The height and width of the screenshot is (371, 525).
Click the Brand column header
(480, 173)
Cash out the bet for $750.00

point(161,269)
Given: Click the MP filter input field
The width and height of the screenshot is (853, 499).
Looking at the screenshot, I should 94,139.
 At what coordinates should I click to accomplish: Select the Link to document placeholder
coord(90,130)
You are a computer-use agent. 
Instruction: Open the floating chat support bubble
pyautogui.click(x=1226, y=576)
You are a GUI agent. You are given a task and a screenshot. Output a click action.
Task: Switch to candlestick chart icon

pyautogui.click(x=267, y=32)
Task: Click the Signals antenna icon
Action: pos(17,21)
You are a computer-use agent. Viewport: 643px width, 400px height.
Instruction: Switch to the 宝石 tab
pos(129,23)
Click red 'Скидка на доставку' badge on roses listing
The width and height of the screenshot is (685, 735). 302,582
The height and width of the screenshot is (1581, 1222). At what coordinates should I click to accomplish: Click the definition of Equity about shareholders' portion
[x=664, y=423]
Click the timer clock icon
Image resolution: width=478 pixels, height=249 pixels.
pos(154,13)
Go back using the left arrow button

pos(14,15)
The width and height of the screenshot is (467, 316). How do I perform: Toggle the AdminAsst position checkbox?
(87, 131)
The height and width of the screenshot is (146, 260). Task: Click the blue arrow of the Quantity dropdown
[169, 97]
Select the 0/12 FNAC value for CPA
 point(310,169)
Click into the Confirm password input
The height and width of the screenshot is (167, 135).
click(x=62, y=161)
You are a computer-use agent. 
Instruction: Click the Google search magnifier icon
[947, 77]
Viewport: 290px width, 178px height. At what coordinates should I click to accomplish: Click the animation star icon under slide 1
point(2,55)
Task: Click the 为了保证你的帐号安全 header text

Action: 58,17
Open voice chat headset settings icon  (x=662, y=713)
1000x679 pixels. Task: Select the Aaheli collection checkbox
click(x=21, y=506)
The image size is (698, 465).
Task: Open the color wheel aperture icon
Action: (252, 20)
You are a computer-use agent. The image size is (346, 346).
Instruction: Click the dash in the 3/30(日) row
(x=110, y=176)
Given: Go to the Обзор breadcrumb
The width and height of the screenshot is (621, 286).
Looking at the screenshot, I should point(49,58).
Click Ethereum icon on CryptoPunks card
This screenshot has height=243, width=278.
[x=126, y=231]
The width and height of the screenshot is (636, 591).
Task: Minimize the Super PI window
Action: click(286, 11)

++++++++

Problem details
Check every line of the entries above, and copy those that carry the string "agent".

Exercise solution
You are a computer-use agent. 
You are a GUI agent. You are given a task and a screenshot. Output a click action.
You are a computer-use agent. Viewport: 643px width, 400px height.
You are a computer-use agent. 
You are a computer-use agent. The image size is (346, 346).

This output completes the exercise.